**Task requirements:**
A – Return verbatim the part of the distcc article starting with "Why would somebody" and going on through "or Qt Creator.".
B – Resume the distcc article from the point where it stops, writing what comes next.

**Quoted passage:**
Distcc acts like a simple, distributed C/C++ compiler. It has a client program distcc
and a server application distccd
. When you compile with distcc
, it will use your compiler (typically gcc, g++ or clang) to preprocess your source files, and then send the output to a server for compilation. Since you preprocess the sources locally, all header files, macro expansions and compile definitions are correct - just like when you compile locally. On the server, all that is required is the same compiler as you use locally. I use Kubuntu 18.04 for development, so I just install distccd, gcc, g++ and clang to a Ubuntu 18.04 Docker image. That's all that is required to compile the code.
You tell Distcc what servers to use, and how many simultaneous jobs they can handle, in the DISTCC_HOSTS
environment variable on the client side, in ~/.distcc/hosts
or /etc/distcc/hosts
config files. It will pick jobs from the first servers first, so it makes sense to start with localhost, and then the most powerful nodes sorted by CPU performance.
The only thing to be aware of is that since the local machine must preprocess all the source files, it has less CPU to contribute to the compile pool. On my setup, with 40 cores combined on the k8 nodes, I use only 2 of my 6 (12 with hyper-threading) cores for compile, and the rest for preprocessing and running the distcc client. When I also use ccache, my client machine need all it's cores to preprocess and cache the object files - so all the compilations are done on the kubernetes cluster.
Local k8 cluster?
Why would somebody have a local multi-node kubernetes cluster? I have one, partially deployed on bare metal servers and partially in virtual machines because I like to play with technology - and you know - the cloud is really just somebody else's computer. For me it's cheaper to have my own cluster built with normal PC hardware than to rent 16, 32 or 48 core cloud servers whenever I build a large C++ project or stress-test some kubernetes ready distributed application.
A local cluster is also required for distributed builds from a local PC or laptop. If I use cloud servers I need to run the full build from there - and that mean that I cannot just build & debug with kdevelop or Qt Creator.
Making the distcc Docker image
For my setup I wanted a simple Docker container that use all cores on the local machine when building, but virtually no resources when idle. This is simple to achieve if you just start distccd
from the command line.
Dockerfile
FROM ubuntu:18.04
LABEL maintainer="jarle.lastviking.eu"

**Provided data:**
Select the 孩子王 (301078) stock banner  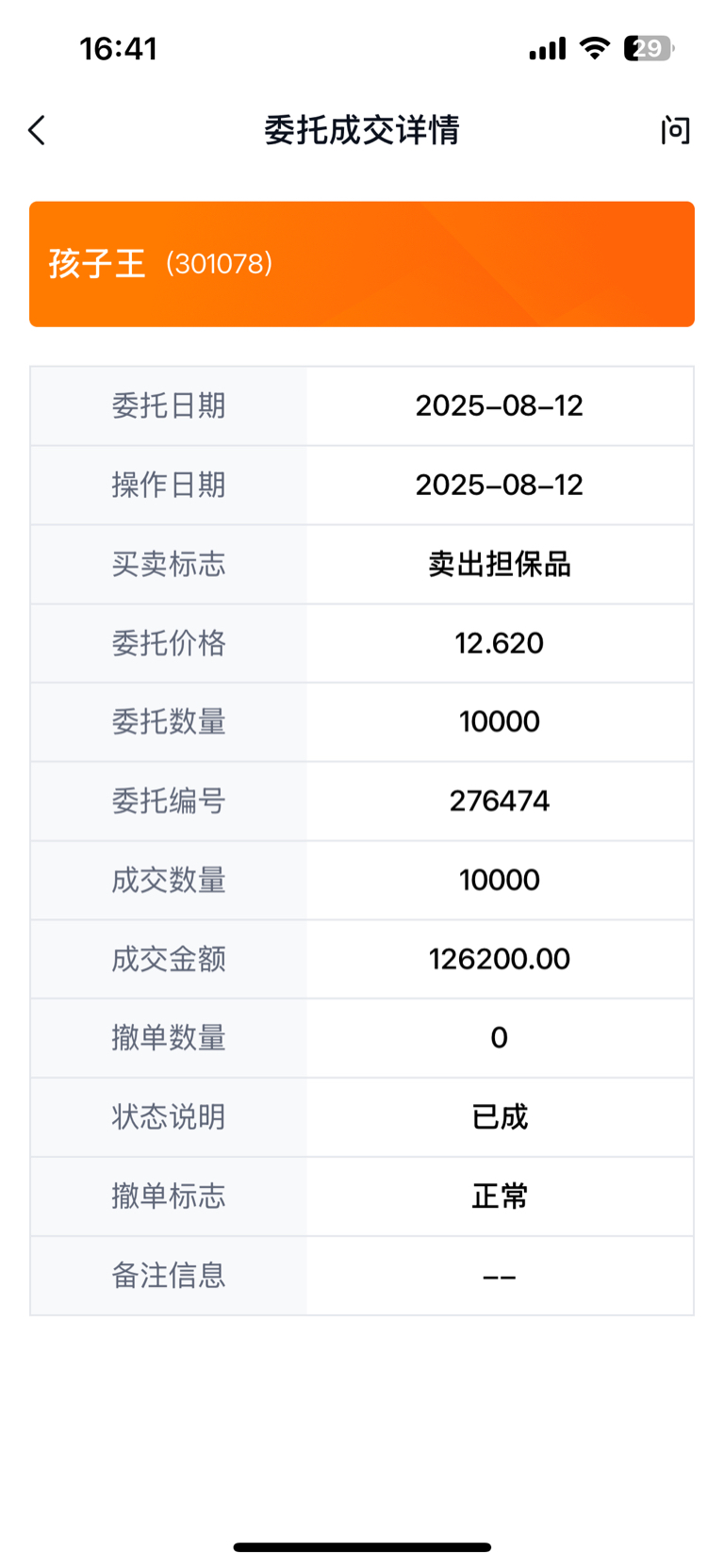(362, 264)
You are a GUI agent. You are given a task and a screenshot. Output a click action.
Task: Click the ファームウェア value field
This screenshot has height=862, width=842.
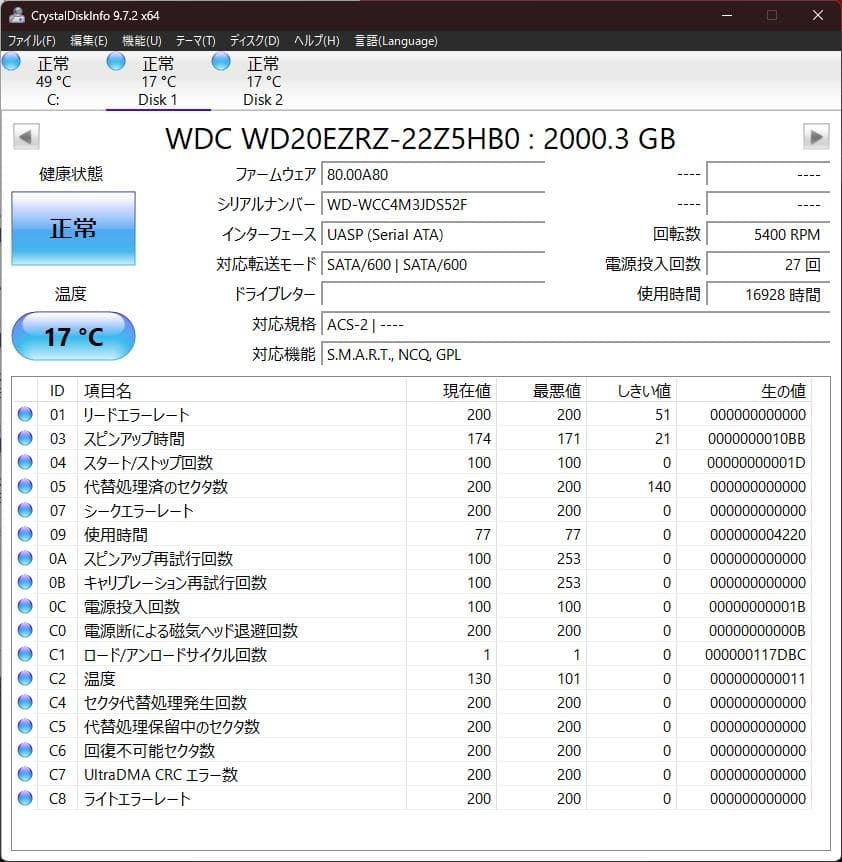432,174
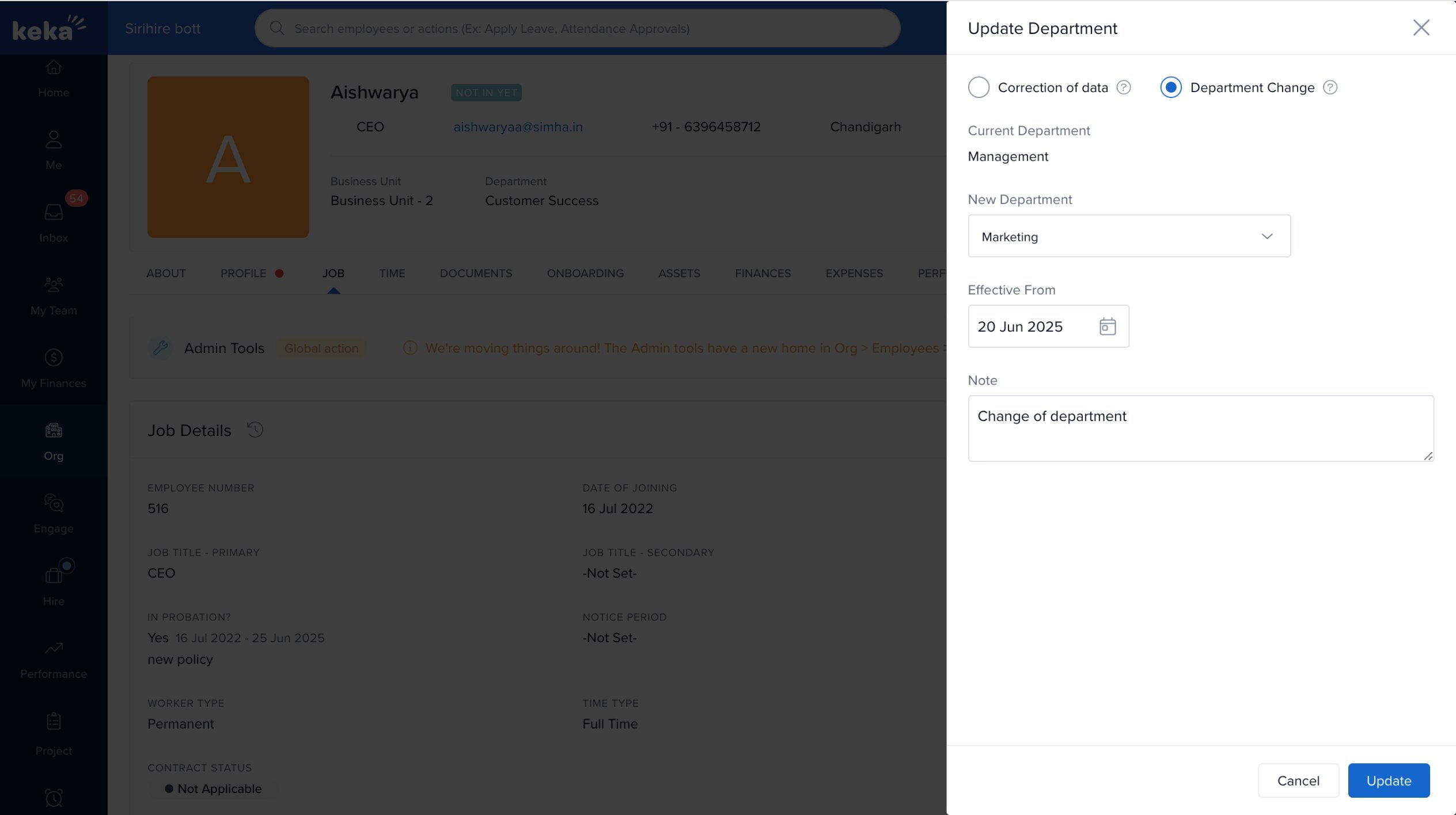1456x815 pixels.
Task: Switch to the DOCUMENTS tab
Action: pos(476,274)
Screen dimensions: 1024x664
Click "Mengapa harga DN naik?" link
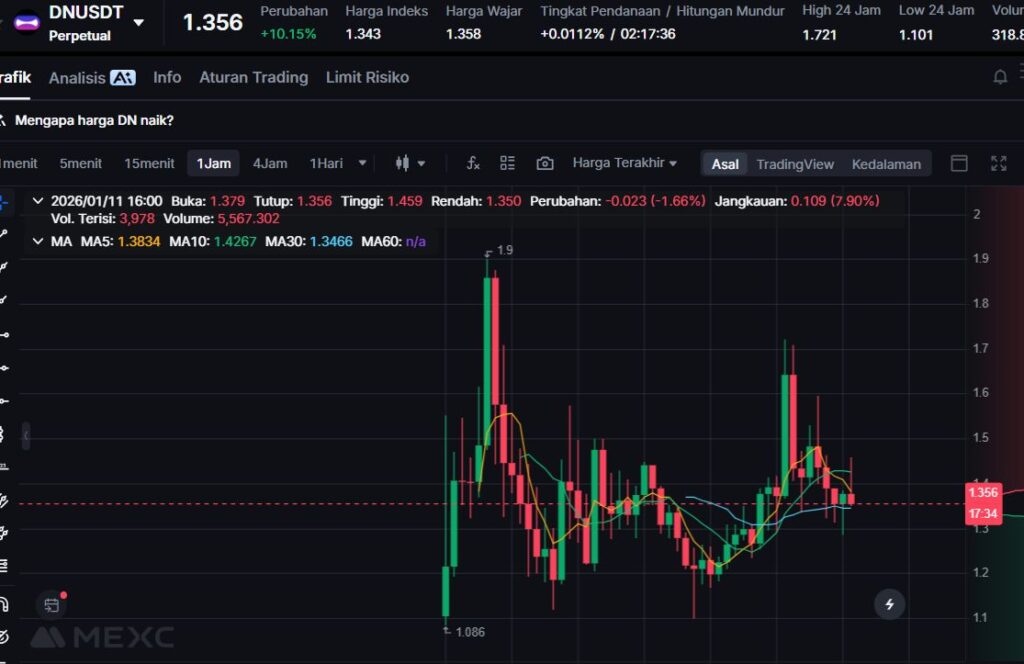pyautogui.click(x=94, y=120)
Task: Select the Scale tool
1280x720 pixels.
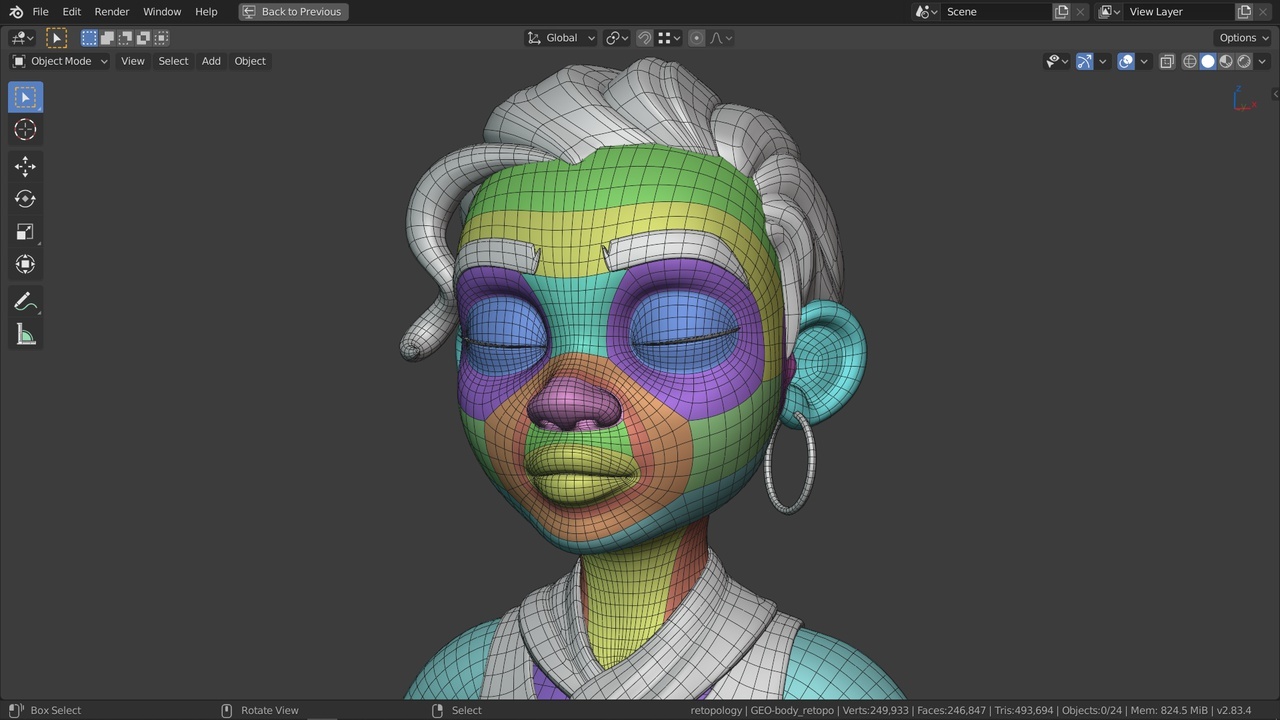Action: [x=25, y=231]
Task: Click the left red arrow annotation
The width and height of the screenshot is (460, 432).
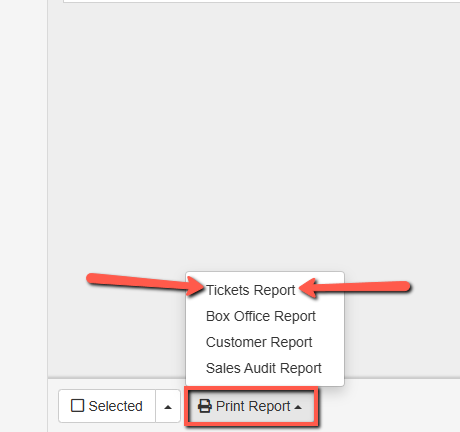Action: click(x=145, y=284)
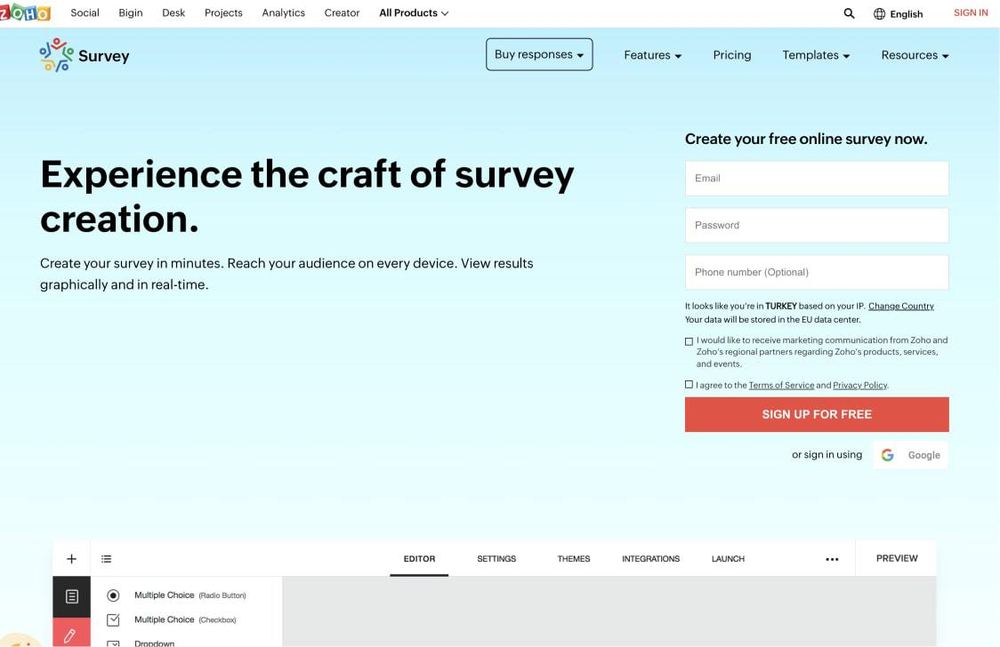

**Results in order:**
A –
Why would somebody have a local multi-node kubernetes cluster? I have one, partially deployed on bare metal servers and partially in virtual machines because I like to play with technology - and you know - the cloud is really just somebody else's computer. For me it's cheaper to have my own cluster built with normal PC hardware than to rent 16, 32 or 48 core cloud servers whenever I build a large C++ project or stress-test some kubernetes ready distributed application.
A local cluster is also required for distributed builds from a local PC or laptop. If I use cloud servers I need to run the full build from there - and that mean that I cannot just build & debug with kdevelop or Qt Creator.

B –
RUN DEBIAN_FRONTEND="noninteractive" apt-get -q update &&\
DEBIAN_FRONTEND="noninteractive" apt-get -y -q --no-install-recommends upgrade &&\
DEBIAN_FRONTEND="noninteractive" apt-get install -y -q g++ gcc clang distcc &&\
DEBIAN_FRONTEND="noninteractive" apt-get -y -q autoremove &&\
DEBIAN_FRONTEND="noninteractive" apt-get -y -q clean
ENV ALLOW 192.168.0.0/16
RUN useradd distcc
USER distcc
EXPOSE 3632
CMD distccd --jobs $(nproc) --log-stderr --no-detach --daemon --allow ${ALLOW} --log-level info
I have already built this container and pushed it to dockerhub.
Deploying the DaemonSet
My local kubernetes cluster is for software development, so unless I use it for something (like testing some software) it's idle. That makes it perfectly suited as a build machine when I need some extra horse power.
I deploy the distcc pod as a DaemonSet
, which means that kubernetes will deploy it on each node in the cluster. I don't specify any resource constrains or limits - so it won't reserve any resources when it's unused, and it will use all the CPU and memory it needs when its building.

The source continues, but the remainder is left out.